Source data
════════

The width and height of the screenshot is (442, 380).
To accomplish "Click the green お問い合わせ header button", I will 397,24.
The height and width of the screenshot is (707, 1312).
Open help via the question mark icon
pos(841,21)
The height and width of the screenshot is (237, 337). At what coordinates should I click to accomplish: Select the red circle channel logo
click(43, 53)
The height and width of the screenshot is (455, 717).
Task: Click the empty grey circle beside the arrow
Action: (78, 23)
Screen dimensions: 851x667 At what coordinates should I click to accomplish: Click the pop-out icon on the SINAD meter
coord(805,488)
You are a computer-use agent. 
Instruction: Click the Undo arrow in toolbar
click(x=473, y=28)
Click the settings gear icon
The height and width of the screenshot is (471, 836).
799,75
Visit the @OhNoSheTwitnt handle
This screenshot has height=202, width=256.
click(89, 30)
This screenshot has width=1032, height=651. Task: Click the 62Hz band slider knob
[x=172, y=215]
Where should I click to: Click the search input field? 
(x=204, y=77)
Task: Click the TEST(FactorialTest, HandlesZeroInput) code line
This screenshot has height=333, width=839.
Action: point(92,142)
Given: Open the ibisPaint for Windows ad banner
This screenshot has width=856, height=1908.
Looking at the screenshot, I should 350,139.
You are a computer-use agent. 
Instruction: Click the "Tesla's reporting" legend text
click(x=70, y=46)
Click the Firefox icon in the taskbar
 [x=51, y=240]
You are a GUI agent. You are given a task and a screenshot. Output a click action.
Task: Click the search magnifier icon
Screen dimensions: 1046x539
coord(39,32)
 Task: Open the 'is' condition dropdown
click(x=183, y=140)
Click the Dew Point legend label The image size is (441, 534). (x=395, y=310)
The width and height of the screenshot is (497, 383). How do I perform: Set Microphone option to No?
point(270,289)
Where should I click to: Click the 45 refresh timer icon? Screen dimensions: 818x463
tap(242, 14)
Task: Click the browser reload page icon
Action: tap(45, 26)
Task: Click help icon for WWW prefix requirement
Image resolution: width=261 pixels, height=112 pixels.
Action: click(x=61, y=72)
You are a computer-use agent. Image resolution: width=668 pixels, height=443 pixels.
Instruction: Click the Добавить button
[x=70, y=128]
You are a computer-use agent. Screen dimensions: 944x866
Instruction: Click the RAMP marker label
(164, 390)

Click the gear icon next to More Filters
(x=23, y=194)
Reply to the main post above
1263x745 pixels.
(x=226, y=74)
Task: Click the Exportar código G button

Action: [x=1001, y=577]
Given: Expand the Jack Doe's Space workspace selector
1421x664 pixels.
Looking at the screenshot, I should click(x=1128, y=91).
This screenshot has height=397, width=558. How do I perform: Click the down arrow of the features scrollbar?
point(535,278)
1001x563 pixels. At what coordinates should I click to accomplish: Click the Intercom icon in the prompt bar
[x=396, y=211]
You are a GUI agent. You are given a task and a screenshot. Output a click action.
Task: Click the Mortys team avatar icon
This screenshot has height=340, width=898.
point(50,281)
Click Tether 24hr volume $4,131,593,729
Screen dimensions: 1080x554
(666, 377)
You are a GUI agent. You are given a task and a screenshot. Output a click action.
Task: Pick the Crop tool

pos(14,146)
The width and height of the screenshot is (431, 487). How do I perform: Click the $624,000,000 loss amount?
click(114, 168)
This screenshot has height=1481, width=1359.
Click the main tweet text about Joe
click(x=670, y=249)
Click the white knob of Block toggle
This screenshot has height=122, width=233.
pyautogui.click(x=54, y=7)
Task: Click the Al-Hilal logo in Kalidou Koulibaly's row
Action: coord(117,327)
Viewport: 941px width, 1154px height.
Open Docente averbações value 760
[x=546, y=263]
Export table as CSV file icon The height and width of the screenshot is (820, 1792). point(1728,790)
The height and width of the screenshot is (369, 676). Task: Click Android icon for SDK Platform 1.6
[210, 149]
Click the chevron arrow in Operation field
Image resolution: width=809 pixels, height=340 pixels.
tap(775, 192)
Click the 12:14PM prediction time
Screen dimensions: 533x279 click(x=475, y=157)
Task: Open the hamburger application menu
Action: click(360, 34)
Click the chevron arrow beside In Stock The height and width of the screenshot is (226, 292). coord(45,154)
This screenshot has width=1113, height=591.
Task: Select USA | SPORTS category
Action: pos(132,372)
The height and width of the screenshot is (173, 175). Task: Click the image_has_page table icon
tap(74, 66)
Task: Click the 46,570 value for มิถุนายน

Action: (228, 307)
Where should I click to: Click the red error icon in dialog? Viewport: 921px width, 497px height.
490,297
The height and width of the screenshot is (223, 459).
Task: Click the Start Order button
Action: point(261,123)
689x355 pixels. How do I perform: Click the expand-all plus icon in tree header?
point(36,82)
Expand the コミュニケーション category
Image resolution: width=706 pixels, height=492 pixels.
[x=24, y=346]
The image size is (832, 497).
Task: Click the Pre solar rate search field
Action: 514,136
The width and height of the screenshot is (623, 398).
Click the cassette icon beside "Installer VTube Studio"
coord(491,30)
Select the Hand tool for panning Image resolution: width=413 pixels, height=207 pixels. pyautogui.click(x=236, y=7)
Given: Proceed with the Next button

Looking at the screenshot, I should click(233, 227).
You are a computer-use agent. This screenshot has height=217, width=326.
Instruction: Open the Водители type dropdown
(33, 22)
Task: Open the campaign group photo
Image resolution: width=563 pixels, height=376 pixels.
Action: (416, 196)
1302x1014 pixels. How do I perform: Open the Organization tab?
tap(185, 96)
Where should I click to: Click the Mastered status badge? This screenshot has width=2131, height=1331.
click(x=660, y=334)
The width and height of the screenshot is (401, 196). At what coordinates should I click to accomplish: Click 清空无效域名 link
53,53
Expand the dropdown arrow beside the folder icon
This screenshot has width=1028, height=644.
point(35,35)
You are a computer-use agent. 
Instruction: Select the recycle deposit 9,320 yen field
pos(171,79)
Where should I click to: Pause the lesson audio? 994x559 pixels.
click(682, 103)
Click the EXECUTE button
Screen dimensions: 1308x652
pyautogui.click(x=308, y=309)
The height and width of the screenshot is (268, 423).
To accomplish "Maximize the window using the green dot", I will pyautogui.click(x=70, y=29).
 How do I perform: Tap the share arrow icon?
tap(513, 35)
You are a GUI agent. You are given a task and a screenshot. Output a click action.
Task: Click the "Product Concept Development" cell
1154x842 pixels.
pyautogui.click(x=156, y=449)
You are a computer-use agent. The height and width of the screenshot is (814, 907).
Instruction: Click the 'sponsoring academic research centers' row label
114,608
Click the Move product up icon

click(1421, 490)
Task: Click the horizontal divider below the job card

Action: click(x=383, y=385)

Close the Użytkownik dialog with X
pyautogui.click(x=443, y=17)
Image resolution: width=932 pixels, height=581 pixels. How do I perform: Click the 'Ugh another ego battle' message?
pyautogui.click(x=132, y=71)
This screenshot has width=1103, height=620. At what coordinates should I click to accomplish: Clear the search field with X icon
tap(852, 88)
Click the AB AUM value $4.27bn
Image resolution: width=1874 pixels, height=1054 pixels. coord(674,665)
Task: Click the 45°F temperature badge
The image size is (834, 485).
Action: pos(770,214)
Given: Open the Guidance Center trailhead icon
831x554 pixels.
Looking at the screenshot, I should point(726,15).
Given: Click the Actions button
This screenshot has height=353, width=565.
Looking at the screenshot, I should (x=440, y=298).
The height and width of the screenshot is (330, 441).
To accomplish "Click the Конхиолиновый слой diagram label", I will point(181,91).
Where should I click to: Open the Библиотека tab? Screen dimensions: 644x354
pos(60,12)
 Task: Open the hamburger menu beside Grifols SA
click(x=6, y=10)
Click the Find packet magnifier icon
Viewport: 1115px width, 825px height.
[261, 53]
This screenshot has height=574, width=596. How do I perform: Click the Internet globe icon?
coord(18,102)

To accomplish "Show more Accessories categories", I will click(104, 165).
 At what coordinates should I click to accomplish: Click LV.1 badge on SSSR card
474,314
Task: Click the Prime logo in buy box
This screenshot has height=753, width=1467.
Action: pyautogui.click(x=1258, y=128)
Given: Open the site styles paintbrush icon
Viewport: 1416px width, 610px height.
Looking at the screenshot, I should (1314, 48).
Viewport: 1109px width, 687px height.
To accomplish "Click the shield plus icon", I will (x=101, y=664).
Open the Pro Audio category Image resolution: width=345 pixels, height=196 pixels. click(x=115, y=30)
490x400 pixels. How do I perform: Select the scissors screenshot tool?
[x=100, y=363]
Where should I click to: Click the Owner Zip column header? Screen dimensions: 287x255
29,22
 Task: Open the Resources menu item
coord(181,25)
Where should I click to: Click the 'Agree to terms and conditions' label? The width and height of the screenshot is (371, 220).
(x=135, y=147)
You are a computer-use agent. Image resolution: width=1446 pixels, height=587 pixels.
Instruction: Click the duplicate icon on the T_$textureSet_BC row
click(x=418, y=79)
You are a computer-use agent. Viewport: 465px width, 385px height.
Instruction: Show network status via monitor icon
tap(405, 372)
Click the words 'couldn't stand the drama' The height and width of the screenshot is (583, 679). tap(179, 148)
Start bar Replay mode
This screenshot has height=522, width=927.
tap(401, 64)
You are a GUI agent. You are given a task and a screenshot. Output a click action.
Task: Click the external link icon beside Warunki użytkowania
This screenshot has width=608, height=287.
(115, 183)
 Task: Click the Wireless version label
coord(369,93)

════════

EXERCISE DESCRIPTION. Copy from the line with "Task: Open the hamburger menu" to the final line of the records, inclusive, and add nothing else.

ANSWER TO THE EXERCISE.
 Task: Open the hamburger menu beside Grifols SA
click(x=6, y=10)
Click the Find packet magnifier icon
Viewport: 1115px width, 825px height.
[261, 53]
This screenshot has height=574, width=596. How do I perform: Click the Internet globe icon?
coord(18,102)

To accomplish "Show more Accessories categories", I will click(104, 165).
 At what coordinates should I click to accomplish: Click LV.1 badge on SSSR card
474,314
Task: Click the Prime logo in buy box
This screenshot has height=753, width=1467.
Action: pyautogui.click(x=1258, y=128)
Given: Open the site styles paintbrush icon
Viewport: 1416px width, 610px height.
Looking at the screenshot, I should (1314, 48).
Viewport: 1109px width, 687px height.
To accomplish "Click the shield plus icon", I will (x=101, y=664).
Open the Pro Audio category Image resolution: width=345 pixels, height=196 pixels. click(x=115, y=30)
490x400 pixels. How do I perform: Select the scissors screenshot tool?
[x=100, y=363]
Where should I click to: Click the Owner Zip column header? Screen dimensions: 287x255
29,22
 Task: Open the Resources menu item
coord(181,25)
Where should I click to: Click the 'Agree to terms and conditions' label? The width and height of the screenshot is (371, 220).
(x=135, y=147)
You are a computer-use agent. Image resolution: width=1446 pixels, height=587 pixels.
Instruction: Click the duplicate icon on the T_$textureSet_BC row
click(x=418, y=79)
You are a computer-use agent. Viewport: 465px width, 385px height.
Instruction: Show network status via monitor icon
tap(405, 372)
Click the words 'couldn't stand the drama' The height and width of the screenshot is (583, 679). tap(179, 148)
Start bar Replay mode
This screenshot has height=522, width=927.
tap(401, 64)
You are a GUI agent. You are given a task and a screenshot. Output a click action.
Task: Click the external link icon beside Warunki użytkowania
This screenshot has width=608, height=287.
(115, 183)
 Task: Click the Wireless version label
coord(369,93)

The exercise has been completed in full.